Cancer history literature revealed striking statements on alcohol drinking. Surprisingly, the references dated up to 1855 when Budd’s monograph on the stomach still wondered about the role of alcoholism in stomach cancer causation. Therefore, this article presents several examples that should have hastened the appreciation of its prevention.

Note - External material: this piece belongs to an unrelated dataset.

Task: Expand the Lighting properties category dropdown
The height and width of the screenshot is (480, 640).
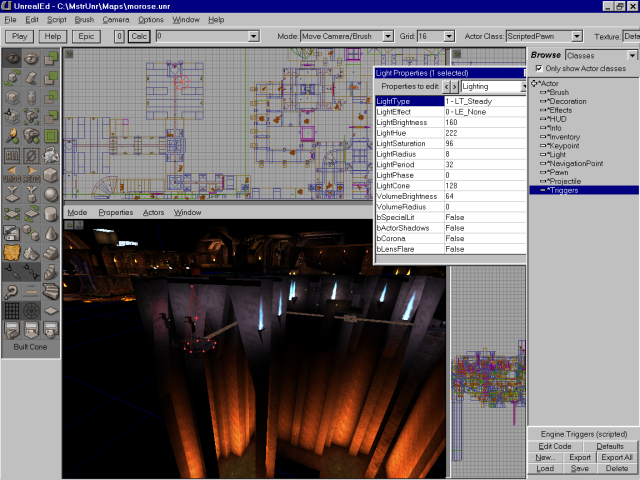Action: 521,87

This raises the need for further research.

Keywords: Stomach; Cancer; Causation; Alcoholism; History; Prevention


Personal interest in the history of cancer dated back to 1958 [1,2]. Nowadays, some preventive studies have been published personally in this Journal [3-6]. Here, the slant is on preventing stomach cancer from the historical angle of alcoholism.

Historical Texts

Perhaps, the simplest historical reference to not drinking alcohol was to the patient being “a man of temperate and steady habits [7].” This is a word defined in Merriam-Webster’s Collegiate Dictionary as “sober [8].”

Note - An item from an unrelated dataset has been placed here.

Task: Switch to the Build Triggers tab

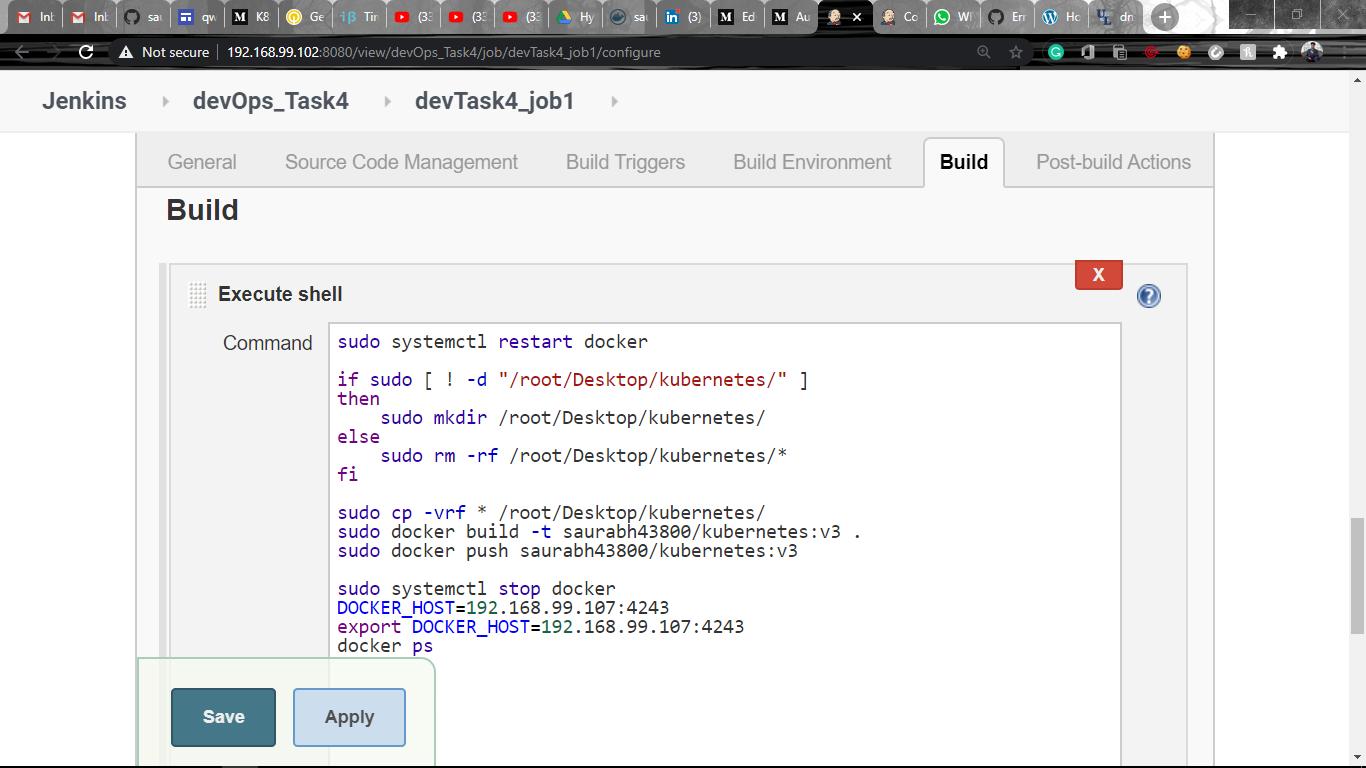Action: pyautogui.click(x=625, y=161)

Sober habits were described mildly in terms of the patient being “temperate” by Paget [9] himself. While Seymour [10] qualified a man as being “remarkably temperate in his habits,” Cooper [11] promoted a woman who was “temperate in her habits.” Another rendition was “perfectly temperate [12].”

Temperate people were naturally contrasted with the intemperate. Thus, there was “intemperance as to strong liquours [13]” as well as “given to the intemperate use of malt and spirituous liquours [14].” There was also the generalized description concerning “an intemperate man [15].” Intemperance was described in a woman who “had been for many years a notorious dram-drinker [16].” Scarpa [17] noted two patients; one of them was “addicted to intemperance” and the other “addicted to fermented liquours.” Bell’s case was of a sailor “addicted to drinking [18].”

Literature Citations

Drinking, as regards etiology, was contemplated by Walshe [19], who in 1846 cited the literature on the role of alcohol in some cases but with an element of doubt as follows: “I see nothing impossible in the sequences; but they are certainly rare: and their apparent occurrence may in reality depend, sometimes at least, upon the excessive difficulty of distinguishing the symptoms of cancer at the very outset from those produced by the other two kinds of gastric affection.

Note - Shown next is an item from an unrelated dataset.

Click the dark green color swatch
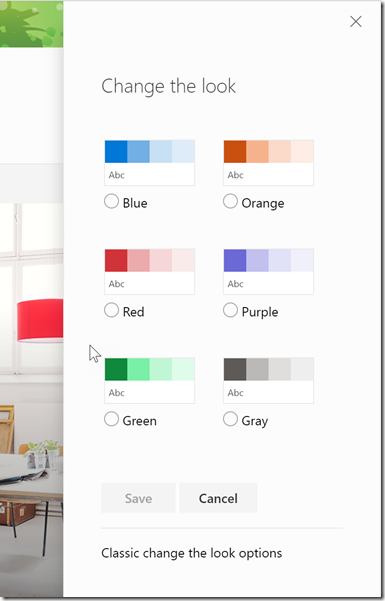Screen dimensions: 385x601 pos(116,369)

Affection due to alcoholism was considered by Forbes et al. [20], who were equally guarded in their earlier 1835 contribution to a cyclopaedia, wherein they maintained that, in addition to heredity, “Other causes are to be enumerated of a more definite and local character; amongst which is to be first mentioned the long-continued use of ardent spirits.”

Monograph on the Stomach

So far, we have ranged from cases of temperate drinking of alcohol to grades of intemperance. Moreover, we have just noted the existence of some revealing literature cases. Accordingly, let us consider a monograph. By 1855, Budd [21] published it as regards the stomach. Set against the aforesaid important backgrounds, what was his conclusion? It ran thus in terms of gastric cancer:

The disease occurs in all classes of society, from the emperor to the beggar; in the sober as well as in the dissipated; in people who live in the country, as well as in those who live in towns. Indeed, no habits or conditions of life have as yet been shown to have any powerful influence in bringing it on.


On weighing the historical evidences, it is apparent that, during the first half of the 19th Century, the hunt was hot for the role of alcohol in its causation. Clearly, doubts prevailed even by 1855, when a monograph on the stomach was published authoritatively. Hence, I am persuaded that the historical panorama was wide enough to blame alcoholism and to propose prevention. Why this failed during that prime period requires further research.